- **Action item**: Each entry below must be repeated exactly. Leave the pictures out of it.

:: Supplied data ::

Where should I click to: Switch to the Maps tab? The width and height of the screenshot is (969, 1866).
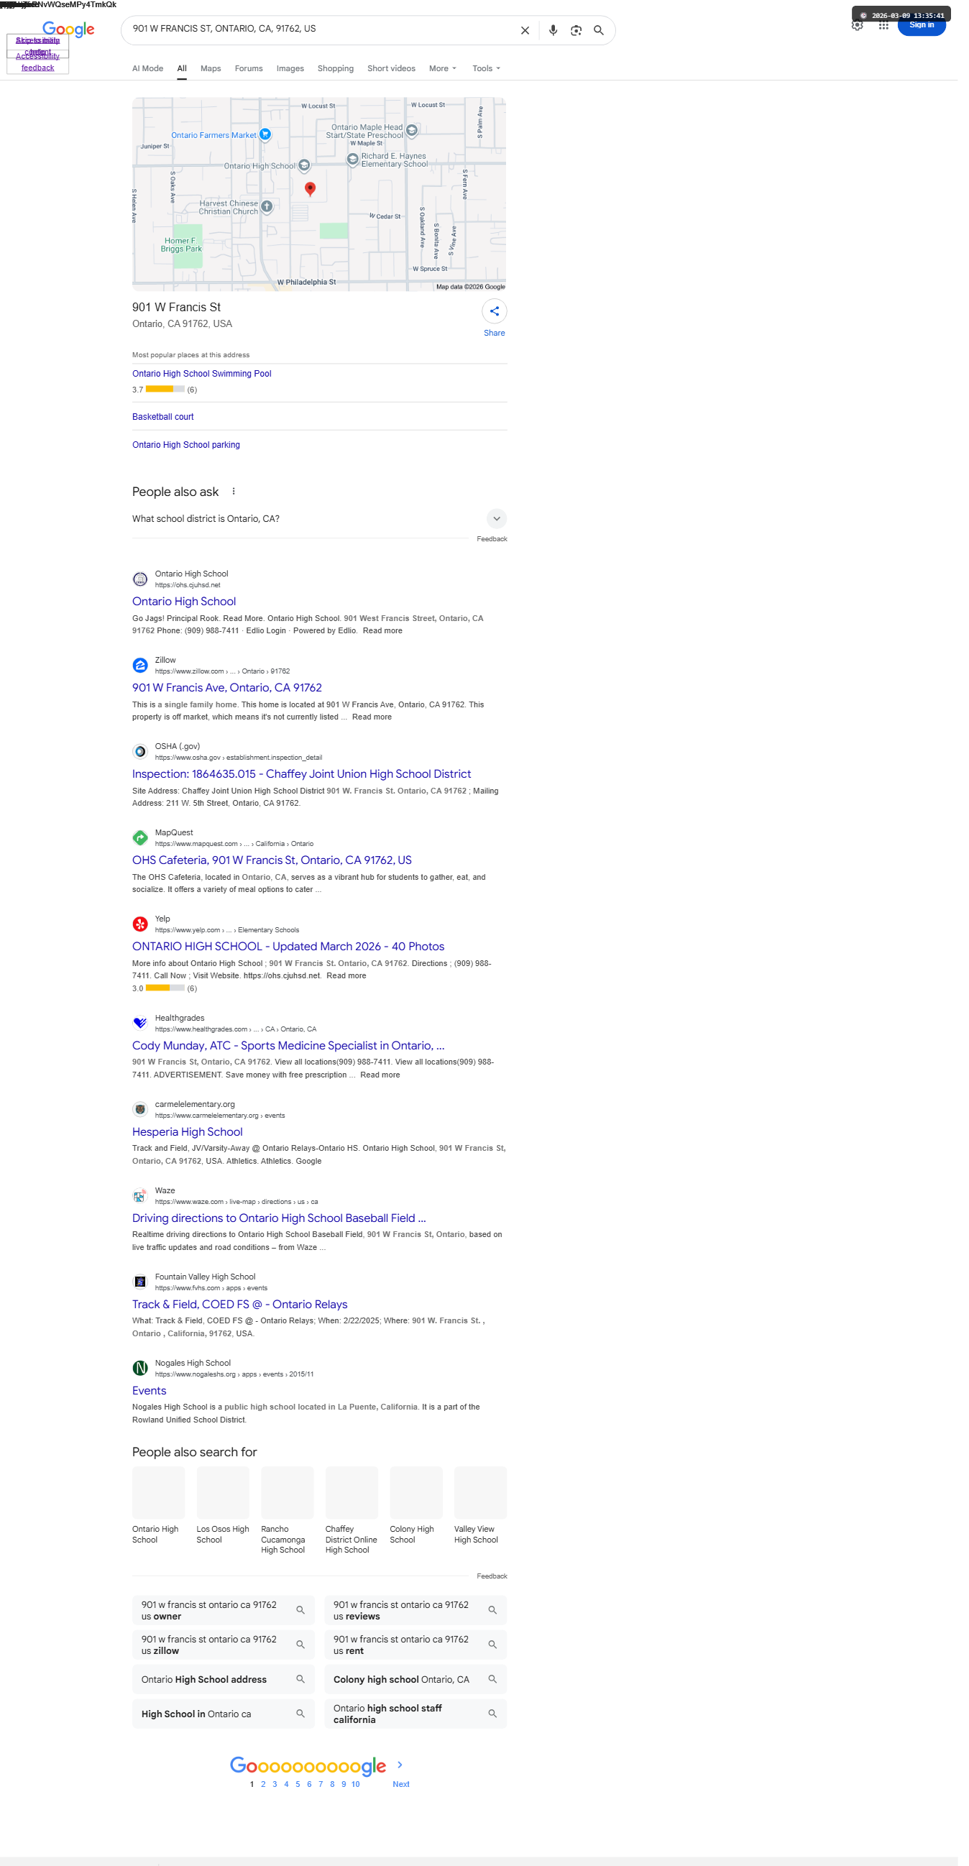click(213, 69)
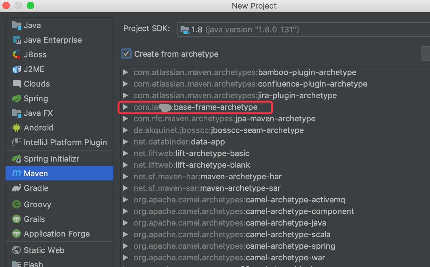Choose the Spring Initializr icon
This screenshot has width=430, height=267.
16,159
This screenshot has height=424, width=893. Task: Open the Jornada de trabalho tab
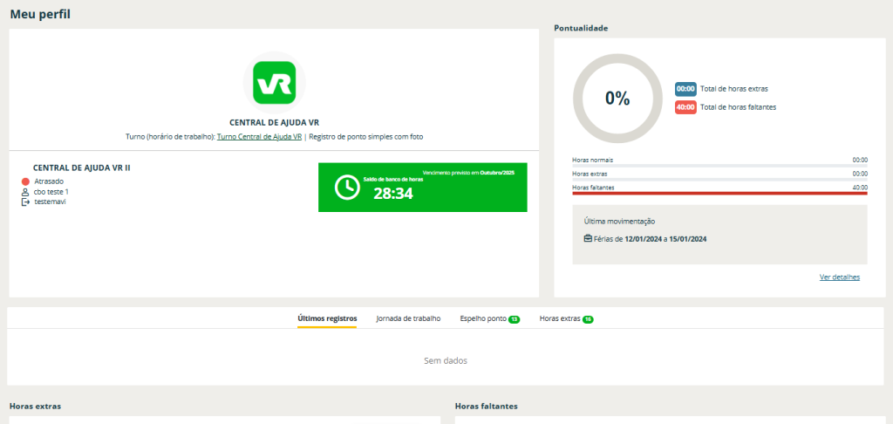click(408, 318)
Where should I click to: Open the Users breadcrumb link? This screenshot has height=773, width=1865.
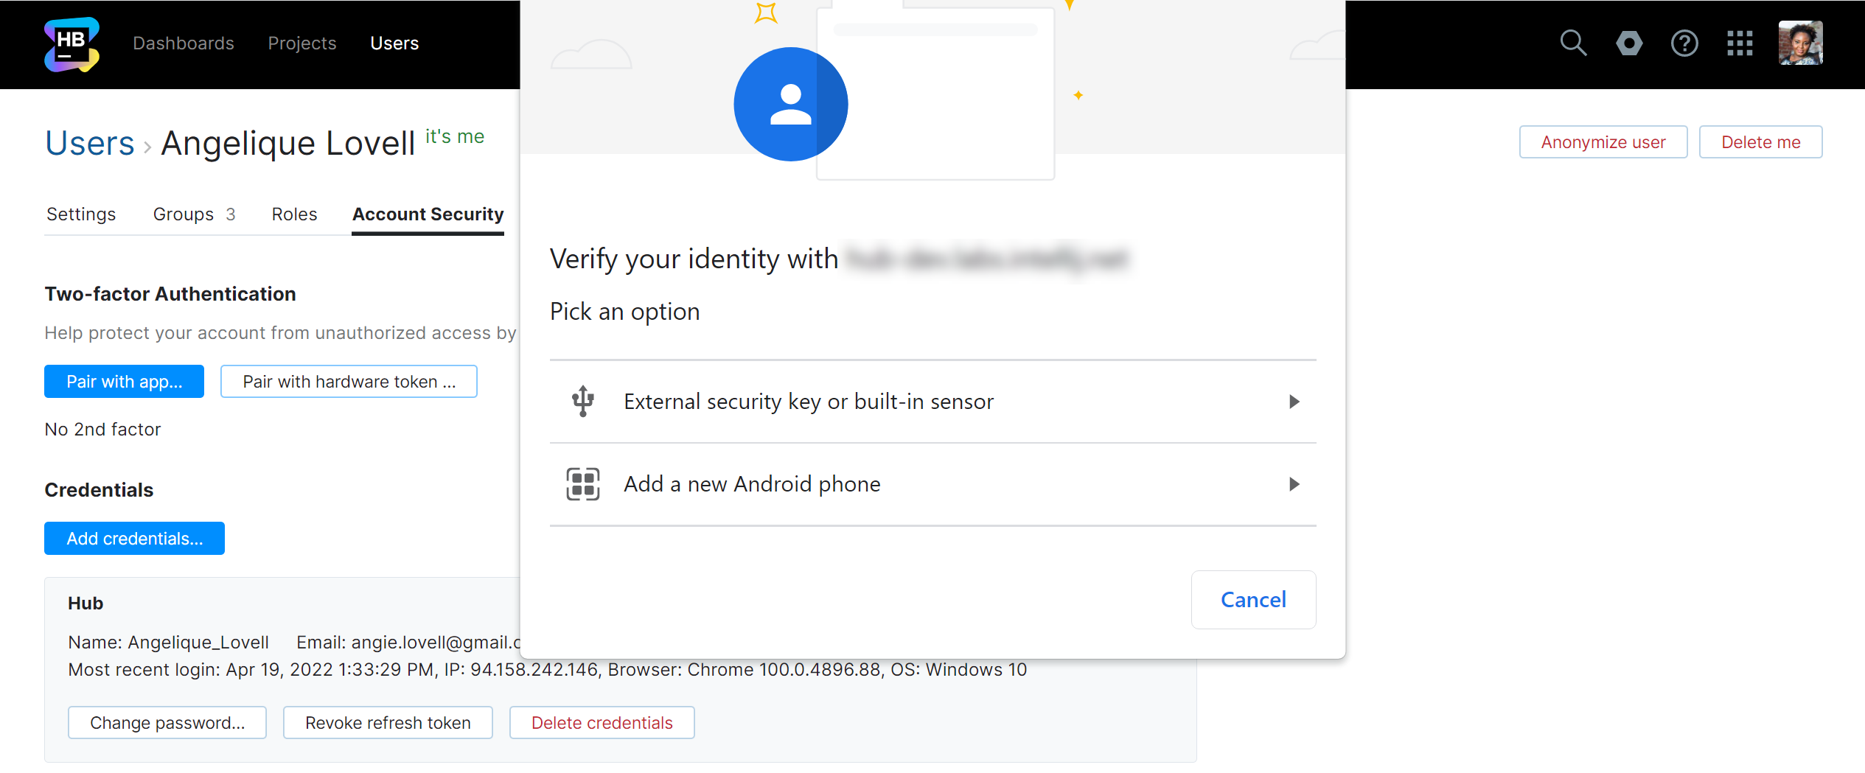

:::

- **Task output**:
Where should I click to: Switch to the Maps tab? The width and height of the screenshot is (969, 1866).
click(213, 69)
Choose the Spring Initializr icon
This screenshot has width=430, height=267.
16,159
This screenshot has height=424, width=893. Task: Open the Jornada de trabalho tab
click(408, 318)
Where should I click to: Open the Users breadcrumb link? This screenshot has height=773, width=1865.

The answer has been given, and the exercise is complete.